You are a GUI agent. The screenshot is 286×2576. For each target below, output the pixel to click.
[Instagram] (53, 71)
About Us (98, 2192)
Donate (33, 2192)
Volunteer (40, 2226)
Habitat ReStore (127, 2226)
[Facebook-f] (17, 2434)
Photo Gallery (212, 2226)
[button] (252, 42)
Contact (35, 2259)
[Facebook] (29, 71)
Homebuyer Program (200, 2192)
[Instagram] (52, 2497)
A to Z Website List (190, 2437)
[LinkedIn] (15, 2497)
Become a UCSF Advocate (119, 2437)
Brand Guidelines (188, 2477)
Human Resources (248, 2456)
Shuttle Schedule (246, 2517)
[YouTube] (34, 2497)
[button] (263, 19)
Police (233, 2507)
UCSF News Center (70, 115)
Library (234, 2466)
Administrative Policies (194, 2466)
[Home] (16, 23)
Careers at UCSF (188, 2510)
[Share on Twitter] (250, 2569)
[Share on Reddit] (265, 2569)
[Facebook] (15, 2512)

* _Action item_:
There is one span to return: the line holding "Careers at UCSF (188, 2510)" and every line after it through the end of the listing above; please give it exactly and add nothing.

* _Task answer_:
Careers at UCSF (188, 2510)
[Share on Twitter] (250, 2569)
[Share on Reddit] (265, 2569)
[Facebook] (15, 2512)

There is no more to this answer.